** WHAT YOU WILL DO **
Every line below should be repeated exactly as written.

[Saved entries]
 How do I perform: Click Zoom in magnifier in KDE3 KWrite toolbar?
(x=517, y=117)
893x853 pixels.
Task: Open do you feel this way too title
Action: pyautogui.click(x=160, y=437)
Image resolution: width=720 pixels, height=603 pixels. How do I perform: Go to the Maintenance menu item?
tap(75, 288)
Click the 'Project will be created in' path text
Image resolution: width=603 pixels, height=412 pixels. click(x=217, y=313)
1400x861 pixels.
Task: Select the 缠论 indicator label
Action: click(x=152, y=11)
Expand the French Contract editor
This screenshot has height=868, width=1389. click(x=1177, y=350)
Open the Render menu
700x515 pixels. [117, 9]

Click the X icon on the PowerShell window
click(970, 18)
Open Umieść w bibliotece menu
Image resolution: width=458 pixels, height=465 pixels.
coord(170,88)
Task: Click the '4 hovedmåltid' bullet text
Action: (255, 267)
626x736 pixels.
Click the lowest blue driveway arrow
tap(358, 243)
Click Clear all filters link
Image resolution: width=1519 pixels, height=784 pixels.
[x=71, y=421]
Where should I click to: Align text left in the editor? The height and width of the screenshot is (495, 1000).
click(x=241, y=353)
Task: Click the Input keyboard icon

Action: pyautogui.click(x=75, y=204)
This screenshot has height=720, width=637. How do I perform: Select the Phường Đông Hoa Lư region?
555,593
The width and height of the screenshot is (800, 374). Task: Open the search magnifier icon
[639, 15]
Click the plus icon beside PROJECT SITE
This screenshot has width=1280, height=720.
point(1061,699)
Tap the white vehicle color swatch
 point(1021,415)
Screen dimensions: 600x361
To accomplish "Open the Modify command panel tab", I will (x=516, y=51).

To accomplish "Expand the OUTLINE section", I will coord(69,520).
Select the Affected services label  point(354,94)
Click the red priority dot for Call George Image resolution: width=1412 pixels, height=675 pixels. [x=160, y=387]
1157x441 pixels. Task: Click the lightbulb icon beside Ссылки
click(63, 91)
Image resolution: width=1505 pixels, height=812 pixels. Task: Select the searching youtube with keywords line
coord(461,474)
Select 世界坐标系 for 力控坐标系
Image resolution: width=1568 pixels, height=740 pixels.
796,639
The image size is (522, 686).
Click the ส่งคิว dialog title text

** OUTPUT OF THE EXERCISE **
 How do I perform: Click Zoom in magnifier in KDE3 KWrite toolbar?
(x=517, y=117)
893x853 pixels.
Task: Open do you feel this way too title
Action: pyautogui.click(x=160, y=437)
Image resolution: width=720 pixels, height=603 pixels. How do I perform: Go to the Maintenance menu item?
tap(75, 288)
Click the 'Project will be created in' path text
Image resolution: width=603 pixels, height=412 pixels. click(x=217, y=313)
1400x861 pixels.
Task: Select the 缠论 indicator label
Action: click(x=152, y=11)
Expand the French Contract editor
This screenshot has height=868, width=1389. click(x=1177, y=350)
Open the Render menu
700x515 pixels. [117, 9]

Click the X icon on the PowerShell window
click(970, 18)
Open Umieść w bibliotece menu
Image resolution: width=458 pixels, height=465 pixels.
coord(170,88)
Task: Click the '4 hovedmåltid' bullet text
Action: (255, 267)
626x736 pixels.
Click the lowest blue driveway arrow
tap(358, 243)
Click Clear all filters link
Image resolution: width=1519 pixels, height=784 pixels.
[x=71, y=421]
Where should I click to: Align text left in the editor? The height and width of the screenshot is (495, 1000).
click(x=241, y=353)
Task: Click the Input keyboard icon

Action: pyautogui.click(x=75, y=204)
This screenshot has height=720, width=637. How do I perform: Select the Phường Đông Hoa Lư region?
555,593
The width and height of the screenshot is (800, 374). Task: Open the search magnifier icon
[639, 15]
Click the plus icon beside PROJECT SITE
This screenshot has width=1280, height=720.
point(1061,699)
Tap the white vehicle color swatch
 point(1021,415)
Screen dimensions: 600x361
To accomplish "Open the Modify command panel tab", I will (x=516, y=51).

To accomplish "Expand the OUTLINE section", I will coord(69,520).
Select the Affected services label  point(354,94)
Click the red priority dot for Call George Image resolution: width=1412 pixels, height=675 pixels. [x=160, y=387]
1157x441 pixels. Task: Click the lightbulb icon beside Ссылки
click(63, 91)
Image resolution: width=1505 pixels, height=812 pixels. Task: Select the searching youtube with keywords line
coord(461,474)
Select 世界坐标系 for 力控坐标系
Image resolution: width=1568 pixels, height=740 pixels.
796,639
The image size is (522, 686).
Click the ส่งคิว dialog title text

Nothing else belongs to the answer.